- Native to: DR Congo
- Native speakers: (230,000 cited 1985 census)
- Language family: Niger–Congo? Atlantic–CongoBenue–CongoBantoidBantu (Zone C.40)Buja–NgombeBudza; ; ; ; ; ;
- Dialects: Budza; Tembo; Kunda; Gbuta; Babale;

Language codes
- ISO 639-3: Either: bja – Budza tmv – Tembo
- Glottolog: budj1234 Bujaic temb1272 Motembo-Kunda
- Guthrie code: C.37

= Budza language =

Bantu language spoken in DR Congo

Budza or Buja (Embudja, Limbudza) is a Bantu language of the Democratic Republic of the Congo.

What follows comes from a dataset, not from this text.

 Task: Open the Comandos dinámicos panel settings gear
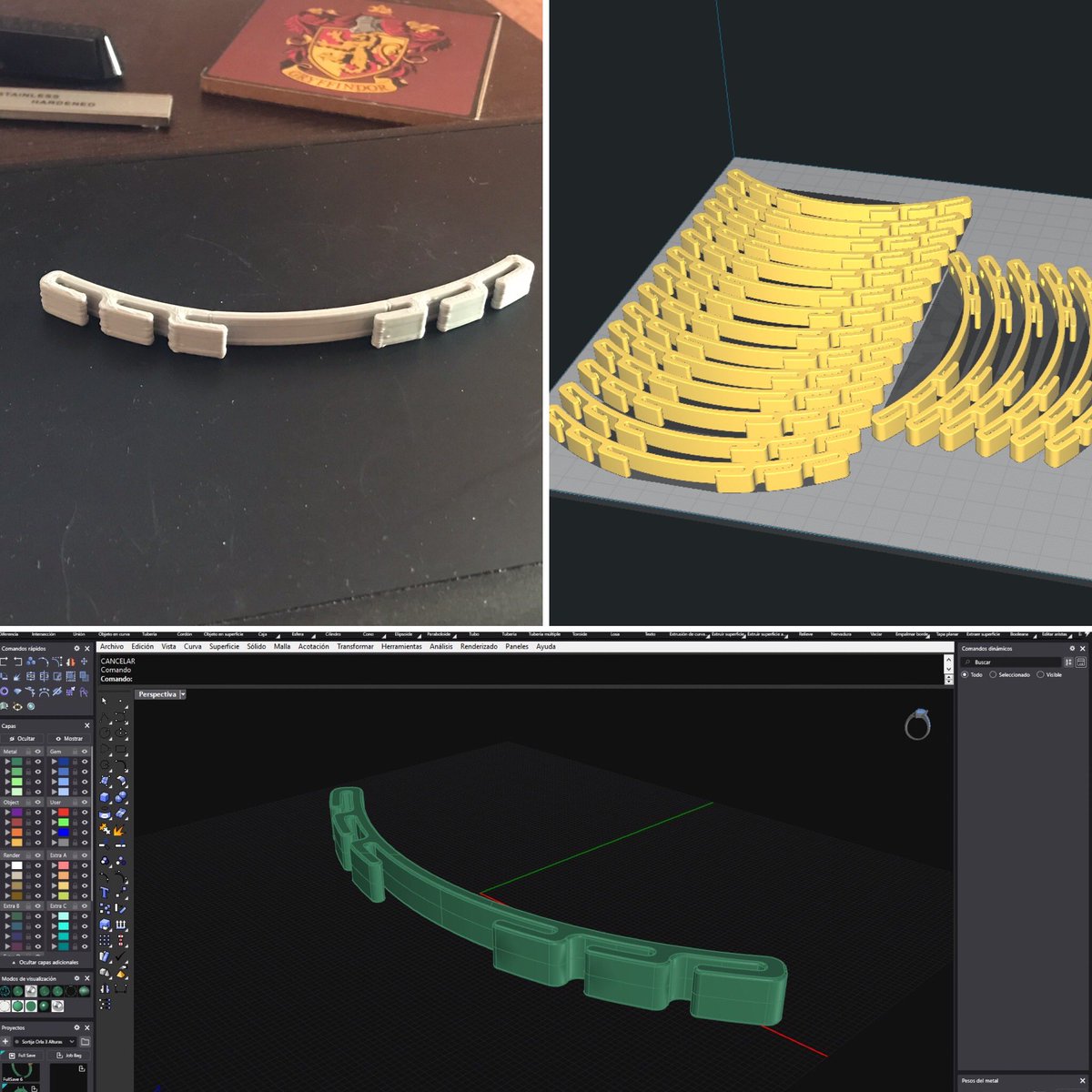pyautogui.click(x=1071, y=648)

There are several neighbouring minor languages which Maho (2009) lists as closely related: C371 Tembo (Litembo or Motembo – distinguish Chitembo/Kitembo), C372 Kunda (Likunda – distinguish Chikunda), C373 Gbuta (Egbuta) and C374 Babale. Only Tembo, with 5,000 speakers, has been assigned a separate ISO code; Glottolog concludes that it and Kunda are a single language, distinct from Budza, Gbuta and Bango.

==Phonology==

Consonants
|  | Labial | Alveolar | Palatal | Velar | Labiovelar | Glottal |
|---|---|---|---|---|---|---|
| Plosive | p b | t d | tʃ dʒ | k g | kp gb |  |
| Prenasalized | ᵐb | ⁿd | ⁿdʒ | ᵑg | ᵑgb |  |
| Fricative |  | s |  |  |  | h |
| Nasal | m | n |  |  |  |  |
| Approximant | w | l | j |  |  |  |

Vowels
|  | Front | Central | Back |
|---|---|---|---|
| High | i |  | u |
| Mid-high | e |  | o |
| Mid-low | ɛ |  | ɔ |
| Low |  | a |  |

Budza distinguishes between high tone and low tone.